Required work:
Reproduce the lines of the listing below word for word, starting at the line that contains "You are a GUI" and continuing through the end of the listing. Leave out the pictures.

====

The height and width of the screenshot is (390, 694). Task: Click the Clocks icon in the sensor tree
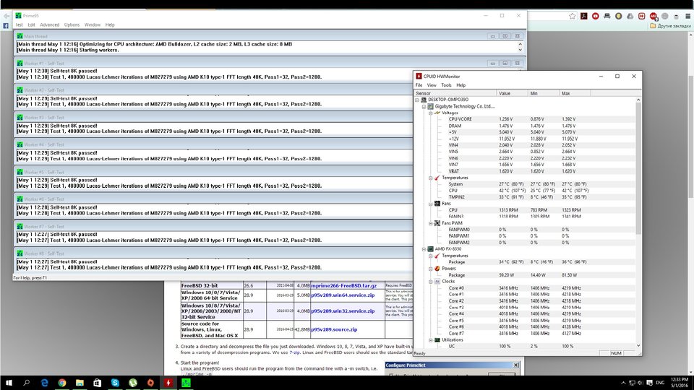[437, 281]
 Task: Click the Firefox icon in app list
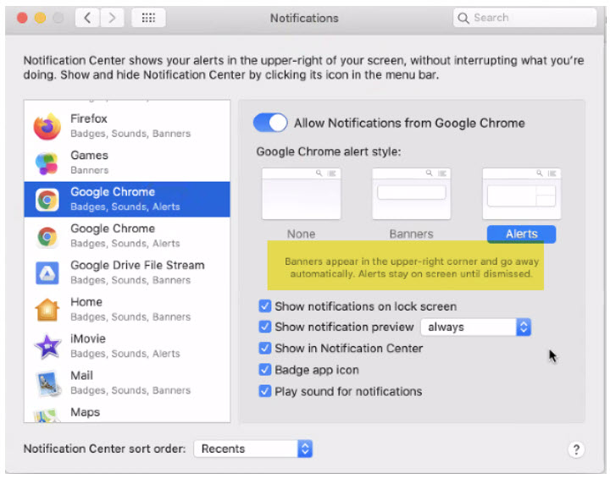(x=47, y=126)
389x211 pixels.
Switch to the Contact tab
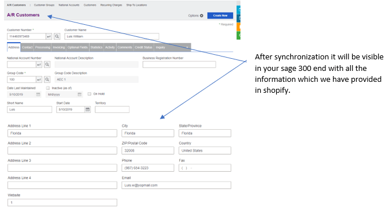coord(27,47)
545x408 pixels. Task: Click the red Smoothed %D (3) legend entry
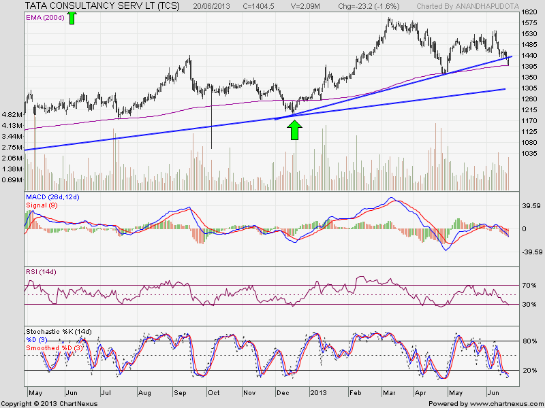click(55, 347)
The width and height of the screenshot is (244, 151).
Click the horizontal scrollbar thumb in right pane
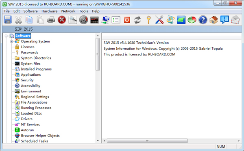click(x=147, y=140)
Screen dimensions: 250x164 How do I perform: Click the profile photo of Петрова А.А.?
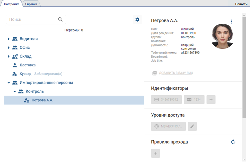pos(222,36)
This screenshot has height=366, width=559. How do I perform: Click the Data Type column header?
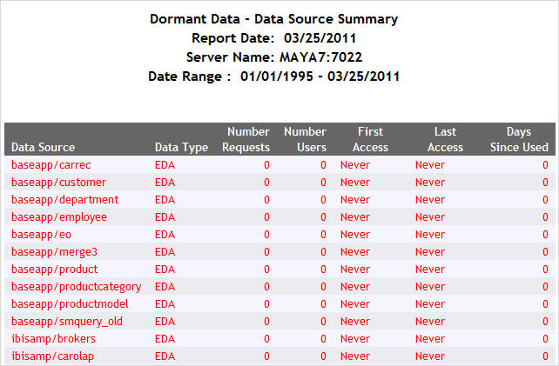pos(181,148)
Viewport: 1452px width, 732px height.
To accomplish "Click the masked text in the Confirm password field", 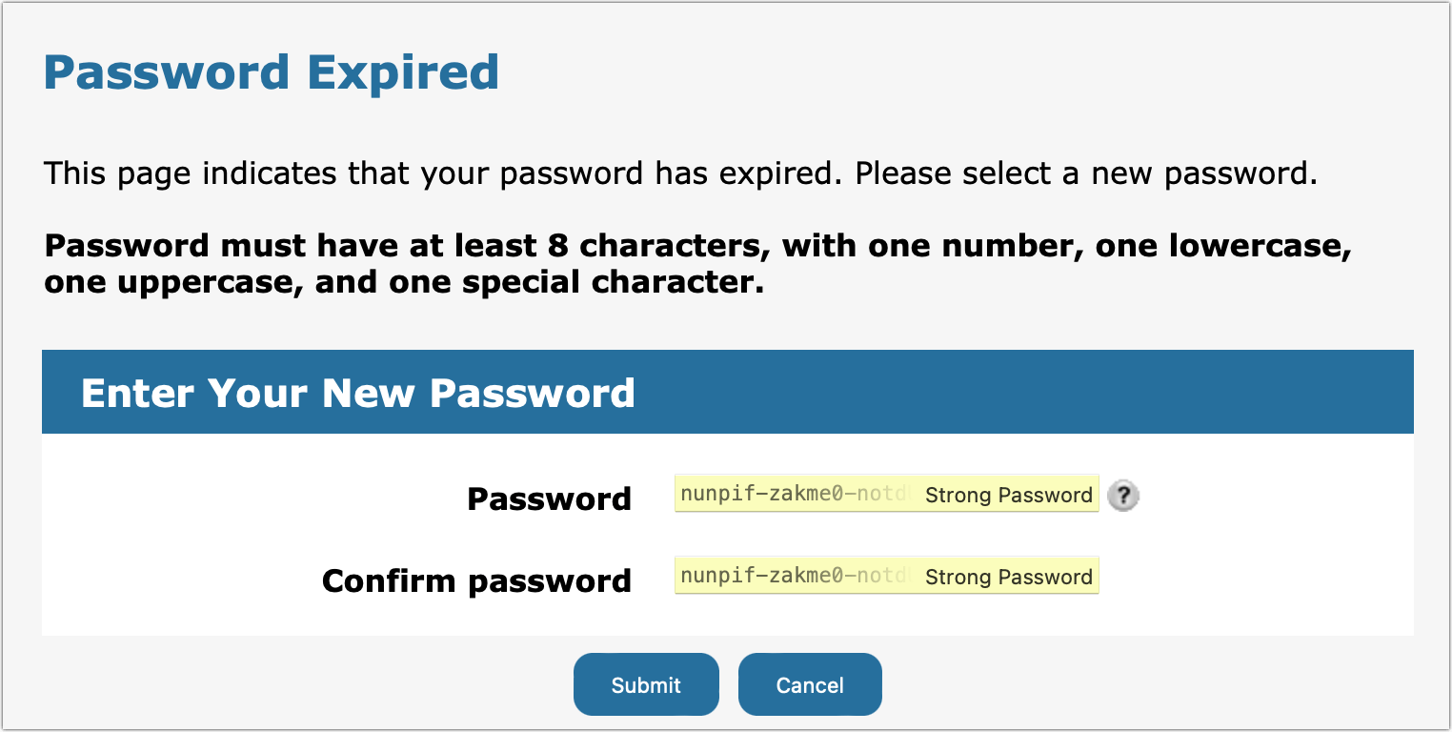I will (x=762, y=576).
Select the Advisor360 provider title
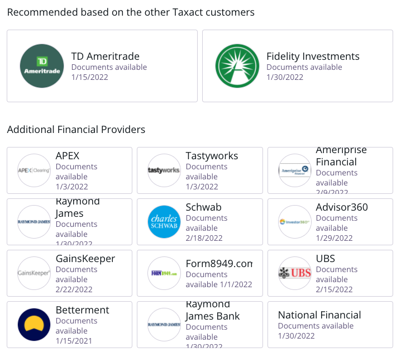 (342, 207)
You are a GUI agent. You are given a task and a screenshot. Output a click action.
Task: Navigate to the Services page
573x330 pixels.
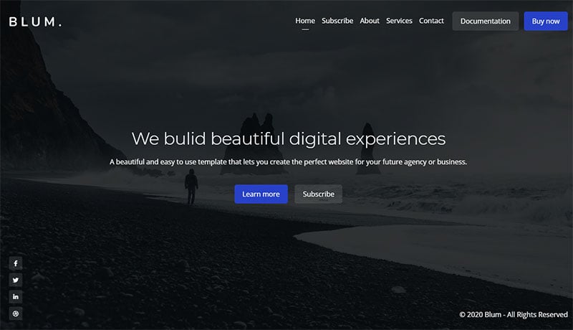(399, 21)
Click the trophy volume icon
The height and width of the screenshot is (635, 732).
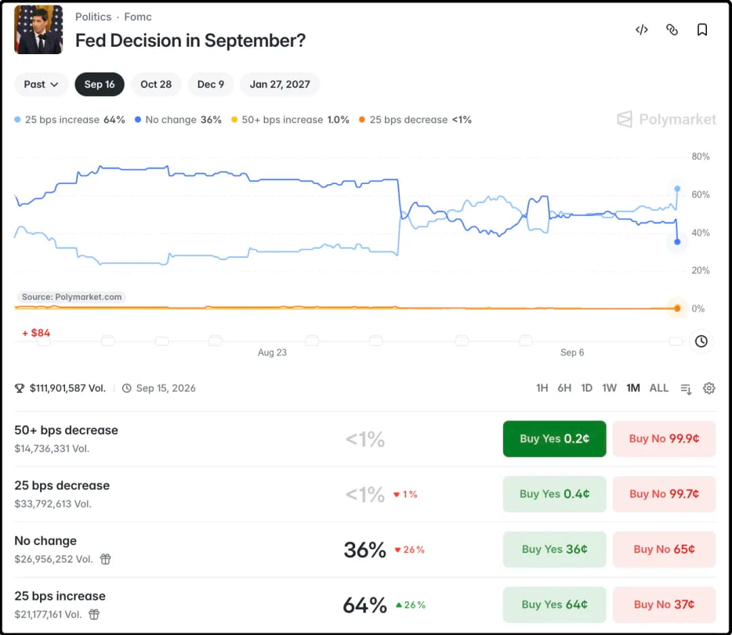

====

Task response:
You are a GUI agent. You are given a task and a screenshot. Output a click action.
Task: Navigate to the Services page
573x330 pixels.
(399, 21)
Click the trophy volume icon
The height and width of the screenshot is (635, 732).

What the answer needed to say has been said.